Asha for Education
- Formation: 1991
- Founder: V.J.P.Srivatsavoy, Deepak Gupta, Sandeep Pandey
- Type: 501(c)3 non-profit organization
- Registration no.: 77-0459884
- Headquarters: Walnut, CA
- Region served: USA
- President: Binay Pathak
- Revenue: $3.3MM (2019)
- Disbursements: $3.27MM
- Staff: 0
- Volunteers: 1,500+
- Website: https://ashanet.org/

= Asha for Education =

Non-profitable organisation in the USA

Asha for Education ("Asha") is a registered 501(c)3 non-profit organization based in the United States.

== History and Mission ==
Asha was founded in 1991 by V.J.P.Srivatsavoy, Deepak Gupta, and Sandeep Pandey at the University of California, Berkeley.

The mission of Asha is "To catalyze socio-economic change in India through the education of underprivileged children."

As of 2019, there were 46 active Asha chapters globally, across the U.S., Canada, Europe and India.

Asha for Education is a 100% volunteer-driven organization. The Board of Directors are elected every two years and their names are available on the organization's website.

== Programs ==
Asha for Education works with 180 projects across 22 states in India. The projects vary in their focus areas, ranging from pre-primary schooling to professional education, and in locations ranging from urban slums to isolated rural areas.

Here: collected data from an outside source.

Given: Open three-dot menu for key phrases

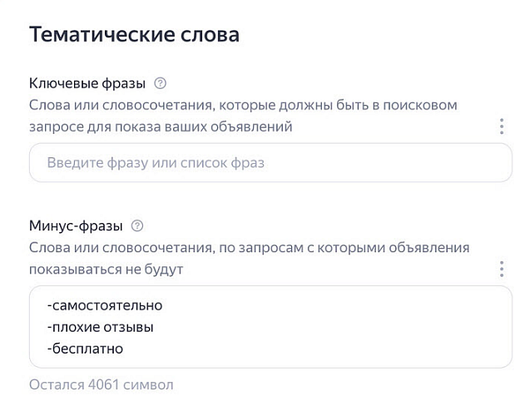Looking at the screenshot, I should (502, 126).
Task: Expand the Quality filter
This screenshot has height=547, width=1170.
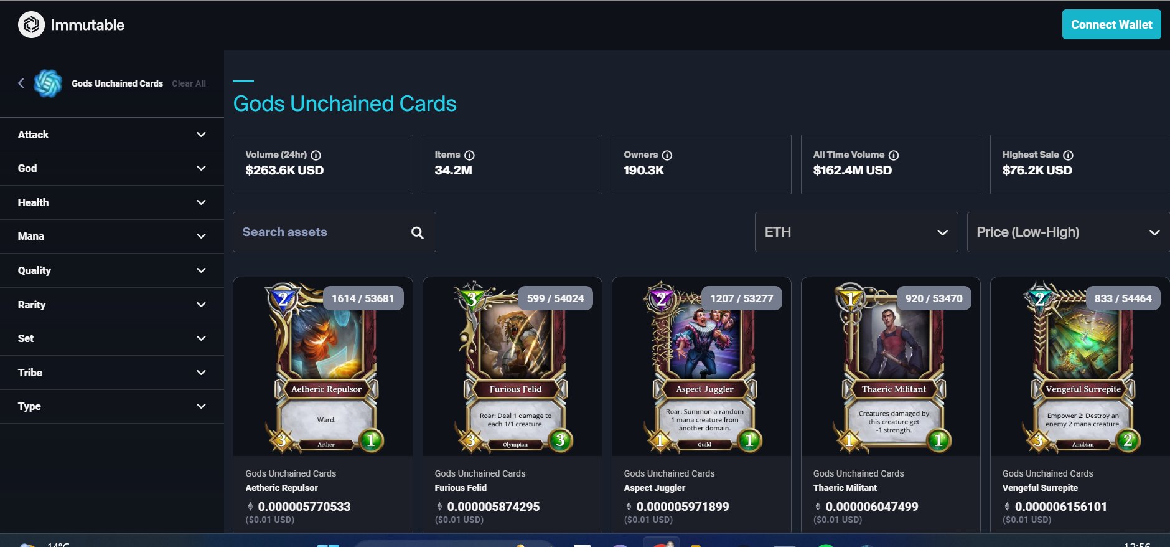Action: tap(112, 270)
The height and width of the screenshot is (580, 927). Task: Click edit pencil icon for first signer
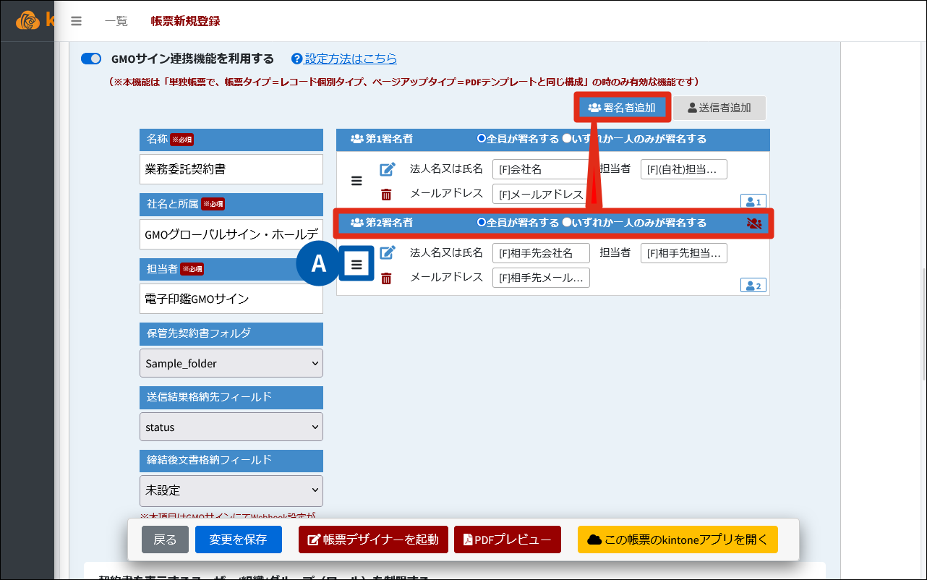(388, 169)
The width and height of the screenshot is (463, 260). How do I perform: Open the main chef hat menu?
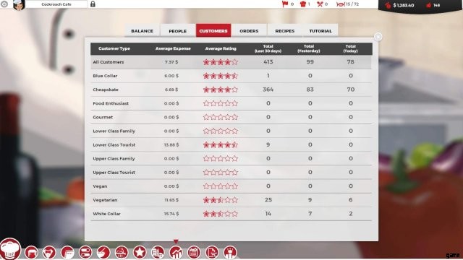[x=11, y=249]
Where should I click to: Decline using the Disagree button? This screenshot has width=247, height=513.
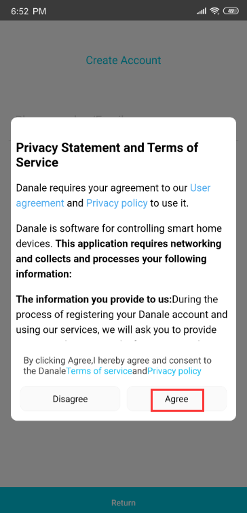(71, 399)
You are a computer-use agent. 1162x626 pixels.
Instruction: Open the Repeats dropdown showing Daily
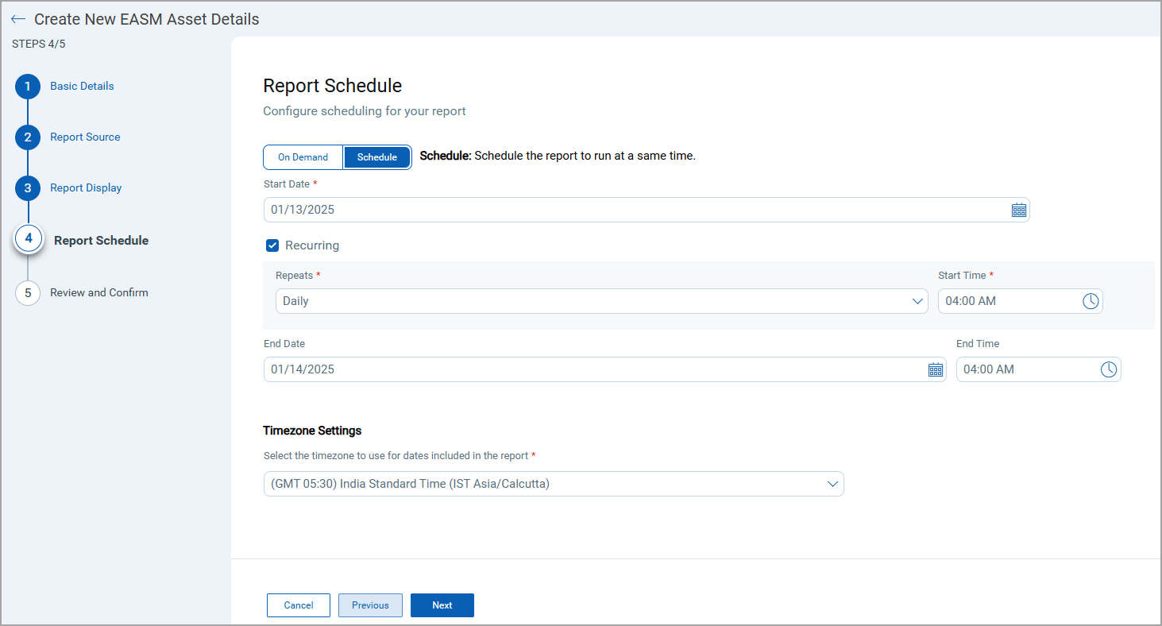coord(601,300)
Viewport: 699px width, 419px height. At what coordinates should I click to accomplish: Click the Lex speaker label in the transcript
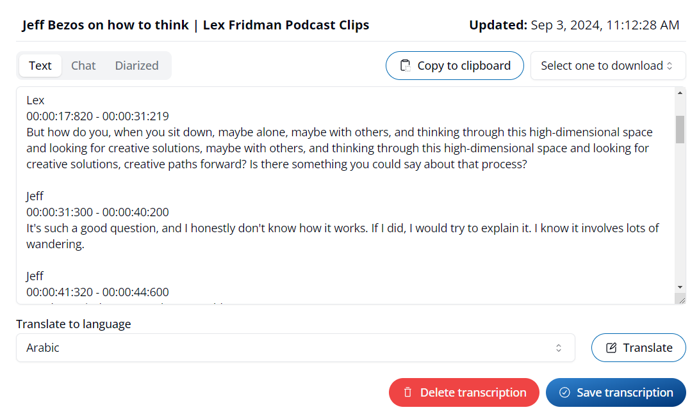click(x=35, y=100)
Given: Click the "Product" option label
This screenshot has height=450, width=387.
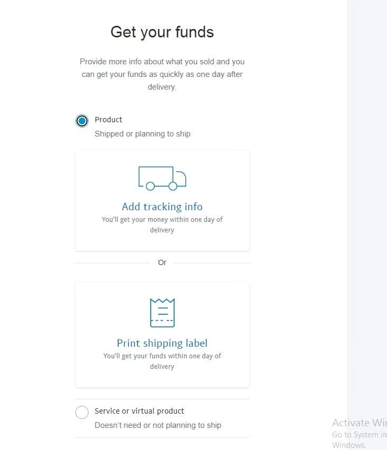Looking at the screenshot, I should tap(108, 120).
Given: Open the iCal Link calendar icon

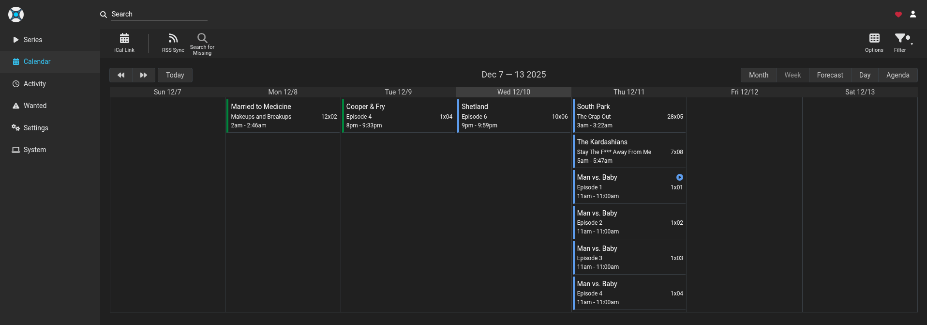Looking at the screenshot, I should tap(124, 38).
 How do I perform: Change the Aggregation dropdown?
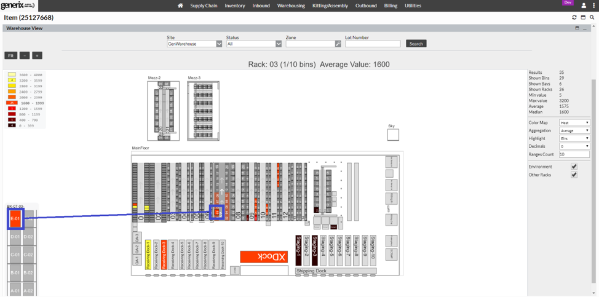click(x=574, y=131)
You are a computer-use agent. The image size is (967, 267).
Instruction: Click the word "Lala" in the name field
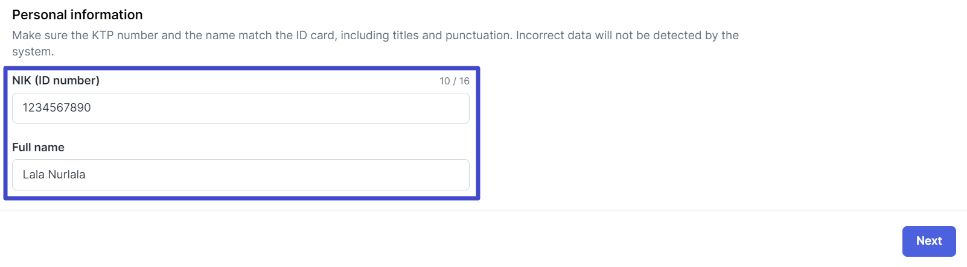click(x=34, y=175)
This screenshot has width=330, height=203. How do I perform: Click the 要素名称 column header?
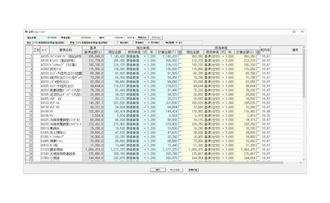coord(66,50)
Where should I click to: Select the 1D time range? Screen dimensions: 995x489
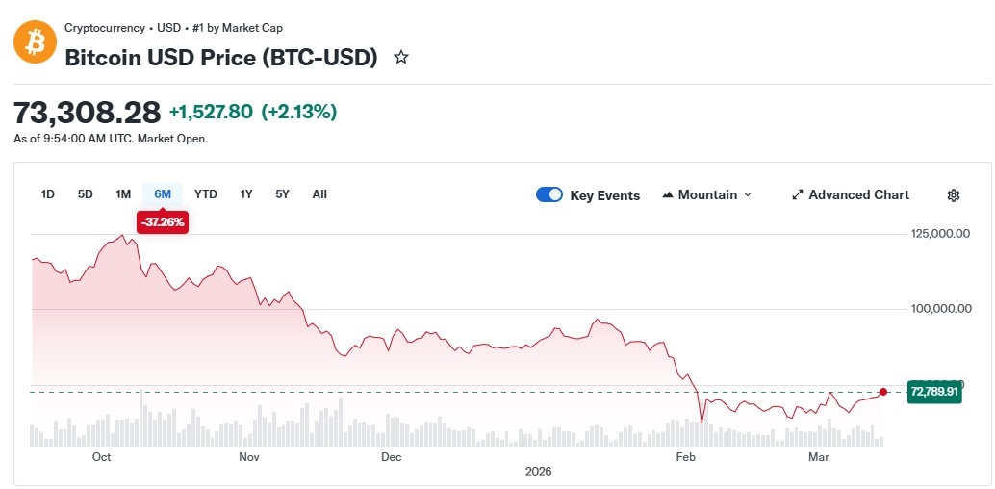pos(48,194)
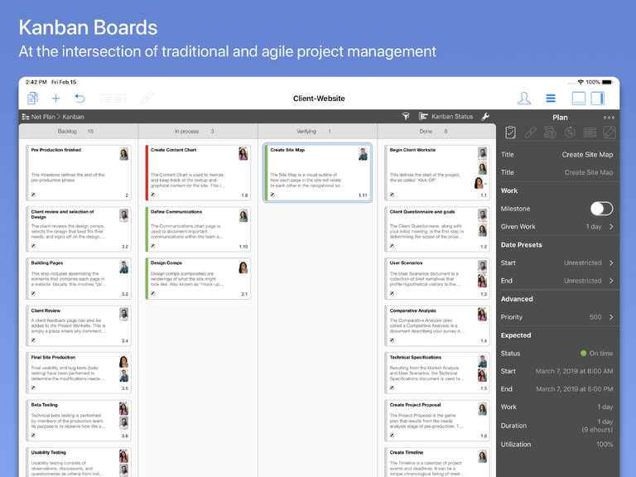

Asha's programs for fundraising vary across chapters, and include the Team Asha training programs – which train Asha participants in distance running, biking, and completing triathlons and climbing treks. Since 2013, Asha has also put on an annual "Work An Hour" fundraiser across the organization, for which donors are requested to symbolically "work an hour" towards the cause of children's education by donating an hour's worth or more of their salary.

In 2020, Asha for Education disbursed $128K for its COVID-19 relief efforts and another $245K for the Amphan Cyclone relief efforts to Asha projects in India after raising funds for these causes through online fundraisers.

Since 1997, Asha for Education has disbursed over $45 million to date to over 400 project partners. In 2019, Asha for Education raised $3.3 million in revenue and disbursed $3.27 million to projects in India.

One of the founders of Asha for Education, Sandeep Pandey, started Asha Parivar in India.

==Awards and recognition==

Asha for Education has attained a 98.59 score and 4-star rating on Charity Navigator, America’s largest and most-utilized independent evaluator of charities. Asha topped Charity Navigator's lists of 10 Slam Dunk Charities and 10 Charities Worth Watching in 2005 and 2007 respectively.

In 2013, the Indo-American Chamber of Commerce (IACC) awarded Asha for Education the 'Best Indian NGO in the US' award as part of the 2013 Indo-American Corporate Excellence awards (IACE). Asha for Education was also awarded the '2015 Times of India Social Impact Award' in the International Category.

In 2020, Asha was listed as a top nonprofit on Charity Navigator's 'COVID-19 Top Nonprofits' list.